And then the whole sentence is saying. When you have a lot of tables in database, like, this needs to be higher, and I'm thinking, Oh, do you actually use multiple publications and multiple slots if I have a lot of tables automatically? This is super interesting, because if you do, as we discussed in our logical replication episode, you have big issues with foreign key... Violation on the logical replica side, right, on subscriber side, because by default foreign key is not followed when replicating tables using multiple pubsub streams, right? And this is a huge problem if you want to use such replica for some testing, even if it's not production traffic. You will see, like, okay, this row exists, but the pending row is not, it's not created yet.

Foreign key violated. And it's normal for a logical replica, which is replicated by multiple slots and publication subscriptions, so... not discussing this problem means that probably there are limitations also at large scale if you have... If you have a lot of tables, it's not a problem, actually. The biggest problem is how many tuple writes you have per second.

This is the biggest problem. Roughly like thousand or couple of thousands of tuple writes on modern hardware with a lot of... VCPUs like 64, 128, or 96.

I'm talking Intel numbers, usual Intel numbers. You will see a single logical replication worker will hit 100 percent CPU, and that's a nasty problem. That's a huge problem, because switch to multiple workers, but now your foreign keys are broken. It's a hard to solve problem for testing. So, I mean, if you use multiple, you need to pause sometimes to wait until consistency is reached, and then test in frozen mode.

This is okay. But it adds complexity. But if your traffic is below, like, 1000 tuples per second, roughly, depending also, is it Intel? But, by the way, it doesn't matter how many cores, because I talk here about limitation of single core. It matters only, like, is it... modern core or quite outdated? On the family, it depends if you talk about AWS on the family of EC2 instances you try to use or RDS instances you try to use.

So, this single core limitation on the subscriber side is quite interesting. But if you have below 1000 TPS writes, inserts, updates, deletes, probably you're fine. Yeah, so this is interesting to check. And this lagging is, I think, the biggest problem, because when you switch over, you When you install reverse logical replication, you also need to make sure you catch up, and this defines the downtime, actually.

[00:22:48] Michael: Yeah. Because we can't switch back until, we can't switch or switch back until the other one has caught up.
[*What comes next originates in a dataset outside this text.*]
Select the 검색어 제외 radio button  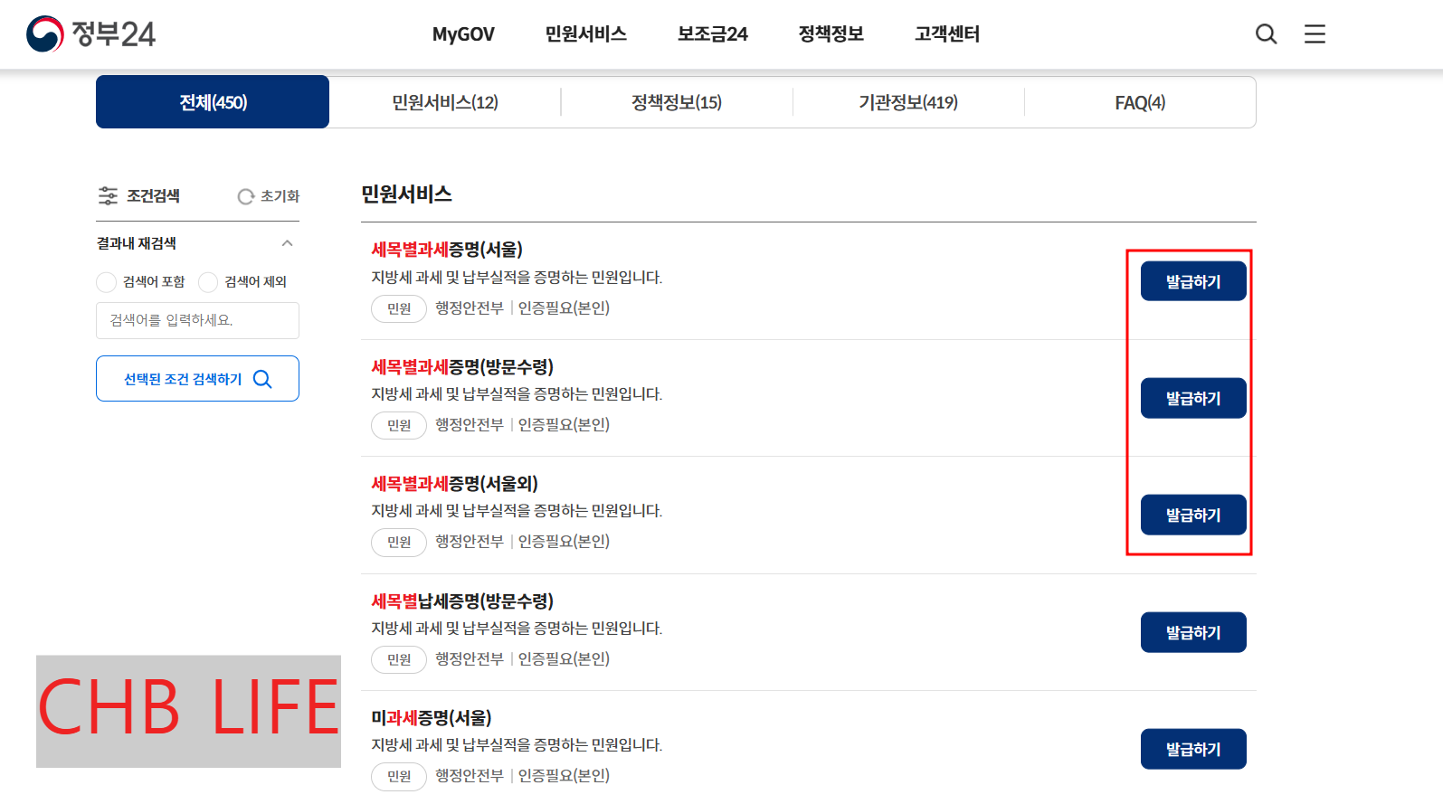point(208,281)
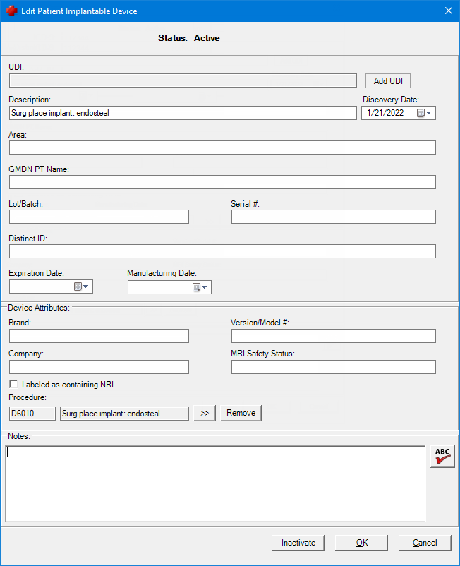The height and width of the screenshot is (566, 460).
Task: Inactivate this implantable device
Action: [298, 543]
[00:22:54] Nikolay: Right, because we prioritize, we prioritize, uh, avoidance of data loss over HA here, over high availability here, and RDS, The RDS blog post talks about, you know, like it's not zero downtime, they have additional overhead. But if you have, for example, pitch Bauer, you are going to use post with zoom to achieve real zero down downtime, then you need the, the leg to be close to zero.
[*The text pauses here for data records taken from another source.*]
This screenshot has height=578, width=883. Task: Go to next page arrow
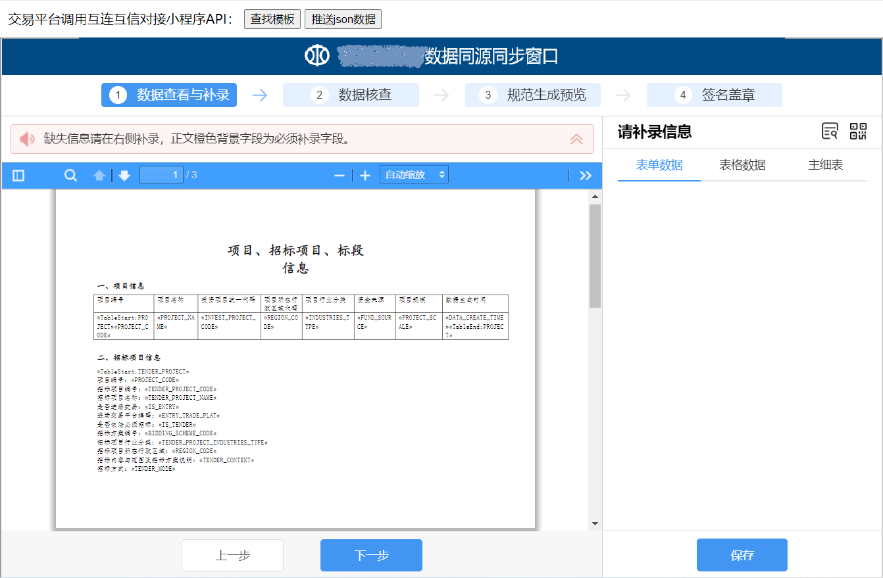tap(124, 176)
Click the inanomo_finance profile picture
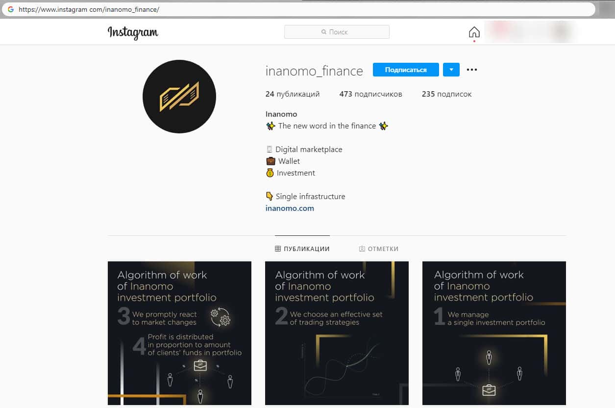Screen dimensions: 615x408 pos(179,97)
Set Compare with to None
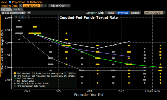Image resolution: width=167 pixels, height=100 pixels. [111, 13]
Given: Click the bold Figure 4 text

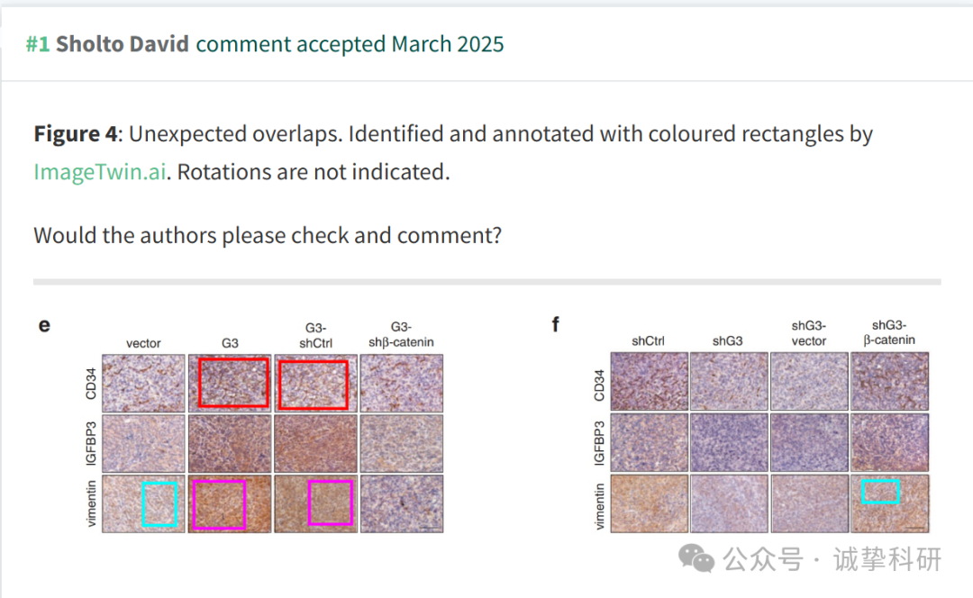Looking at the screenshot, I should click(75, 134).
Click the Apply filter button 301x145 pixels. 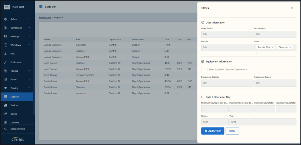[213, 131]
And uh, the limitations of logical application worker will be number one problem. Another problem, long run transactions, which until post 16, I think. Right, cannot be parallelized and, or 15. So, if you have long transaction, you have big, logical replication lag.

So you need to wait, wait until you have a good opportunity to, like, to switch over with lower downtime.

[00:23:51] Michael: that's one thing I think I do want to give them some credit for. This does catch some of those. So, for example, if it does, if you do have long running transactions, they'll prevent you from switching over. Equally, there's a few other cases where they'll stop you from, Causing yourself issues, which is quite nice, and I wanted to give a shout out to the, like, Postgres core team and everybody working on features to improve logical replication has enabled cloud providers to start to provide features like this, and that's really cool, it feels like the good features going into Postgres core are enabling cloud providers to work at the level they should be working at to add Additional functionality.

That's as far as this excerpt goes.